I just had to change over to a new insurance which is very frustrating. I just started having a long term history with a doctor and now I have to find another one. This is so hard for me, I don't trust doctors. I have had some that look at me like I need therapy, that I am just unhappy and that there is something that is plaguing me mentally. But, with the new insurance comes better coverage and I can get back into PT and messages. I agree with the Moist Heat and Messages. I wake up at times in the middle of the night and heat a moist towel in microwave, I don't like to take extra medication because I have chemical sensitivity and I don't want to have to look for a different combination of meds. It took me over 3 months to find the right combination and I was a zombie all the time. It frightens me, I also have been told that I have two heart valves that leak. SEA - do you know anything about that? I went to a cardo specialist and they told me to have it checked every year but I am not on medication. Also, does anyone expierience jerking spasms in your leg or arms? I have those a lot when I am trying to settle down for the night. This bothers me a lot. Should I be telling the doctor or is this some what normal for Fibro? I hope to one day be able to offer some good sound advice for others, but know that I am here for all of you too! Thanks to all the new friends I have...


----------



## Guest (Jul 7, 2000)

Hi Lexa,SEA is my initials and it so happens I live in the Cape Cod area.
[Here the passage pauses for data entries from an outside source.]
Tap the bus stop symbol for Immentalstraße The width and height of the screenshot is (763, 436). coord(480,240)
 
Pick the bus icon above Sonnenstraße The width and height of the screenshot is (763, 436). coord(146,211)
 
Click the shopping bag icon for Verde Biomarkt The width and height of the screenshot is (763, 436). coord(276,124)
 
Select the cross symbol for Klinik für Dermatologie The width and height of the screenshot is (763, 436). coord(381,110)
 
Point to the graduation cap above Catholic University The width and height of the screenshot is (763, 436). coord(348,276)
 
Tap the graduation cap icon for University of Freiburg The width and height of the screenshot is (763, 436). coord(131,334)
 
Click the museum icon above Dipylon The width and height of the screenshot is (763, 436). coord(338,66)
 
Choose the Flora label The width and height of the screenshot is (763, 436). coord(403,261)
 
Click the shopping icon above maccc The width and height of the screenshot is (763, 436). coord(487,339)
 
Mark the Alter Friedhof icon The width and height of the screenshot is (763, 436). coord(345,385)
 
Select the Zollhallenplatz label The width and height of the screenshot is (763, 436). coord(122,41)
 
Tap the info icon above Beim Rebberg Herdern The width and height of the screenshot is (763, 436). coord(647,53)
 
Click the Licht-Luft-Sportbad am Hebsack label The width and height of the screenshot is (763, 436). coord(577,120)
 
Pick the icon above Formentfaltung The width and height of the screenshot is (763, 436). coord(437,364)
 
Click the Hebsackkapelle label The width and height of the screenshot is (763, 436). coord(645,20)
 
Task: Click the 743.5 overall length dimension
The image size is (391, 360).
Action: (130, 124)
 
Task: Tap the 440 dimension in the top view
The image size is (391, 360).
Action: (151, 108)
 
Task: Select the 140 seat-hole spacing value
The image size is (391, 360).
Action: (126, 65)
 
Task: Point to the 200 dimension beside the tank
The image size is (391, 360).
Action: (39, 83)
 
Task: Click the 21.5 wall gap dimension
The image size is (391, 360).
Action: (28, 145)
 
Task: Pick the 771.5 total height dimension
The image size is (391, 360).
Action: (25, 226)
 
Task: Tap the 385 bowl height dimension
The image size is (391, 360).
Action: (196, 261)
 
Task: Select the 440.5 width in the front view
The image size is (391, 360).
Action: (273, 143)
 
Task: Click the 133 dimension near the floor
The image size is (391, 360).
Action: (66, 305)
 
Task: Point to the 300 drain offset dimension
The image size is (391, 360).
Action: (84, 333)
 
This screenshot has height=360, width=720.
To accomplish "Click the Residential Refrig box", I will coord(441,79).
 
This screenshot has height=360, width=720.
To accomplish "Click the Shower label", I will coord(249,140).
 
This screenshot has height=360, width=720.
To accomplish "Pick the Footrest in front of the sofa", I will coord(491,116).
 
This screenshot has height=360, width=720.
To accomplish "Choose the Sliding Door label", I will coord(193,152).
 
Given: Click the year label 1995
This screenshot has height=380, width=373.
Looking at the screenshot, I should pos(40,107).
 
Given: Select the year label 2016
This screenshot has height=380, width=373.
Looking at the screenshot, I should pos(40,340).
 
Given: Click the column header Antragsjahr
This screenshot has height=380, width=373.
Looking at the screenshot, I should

As far as a leaky heart valve is concerned it depends on what the defect is and if you have any concerns seek out a second opinion. Do you have any cardiac symptoms?The only time I experience jerking motions is when I am about to fall asleep--in my arms but other than that I do not.tell your doctor about it--it is better to be safe than sorry. It is very difficult when you have FM because alot of doctors will attribute all your symptoms to FM. Don't get me wrong alot of your symptoms are in indeed related to the FM but it is important to share your concerns with a doctor who know and believes in FM.Hope you will feel better soon-or at least have a "good" day.Sea


----------



## Guest (Jul 7, 2000)

Hey, so many new names--this is so great to have everyone! When I started this board over a year ago, it was very stagnant, huh Moldie? Lexa, could you possibly be having restless leg syndrome? I have heard that jerking of the arms and legs are the symptoms. I'm not sure but I think that is what I remember. Yes, you need to let your doctor know about that,okay?I am still suffering from weird finger and feet sensations. It was really bad today. It's not they are really cold but if I put them under my legs, they start to feel a little better. I put some moist heat on my back and relaxed this afternoon and unbelievably, I felt better all over. My joints on fingers are also starting to hurt which they never have before. I hate it when I get a new symptom. And they say it is not progressive......Hmfp!Welcome to all these great new people. Hope you have a great weekend. Lynne


----------



## Guest (Jul 7, 2000)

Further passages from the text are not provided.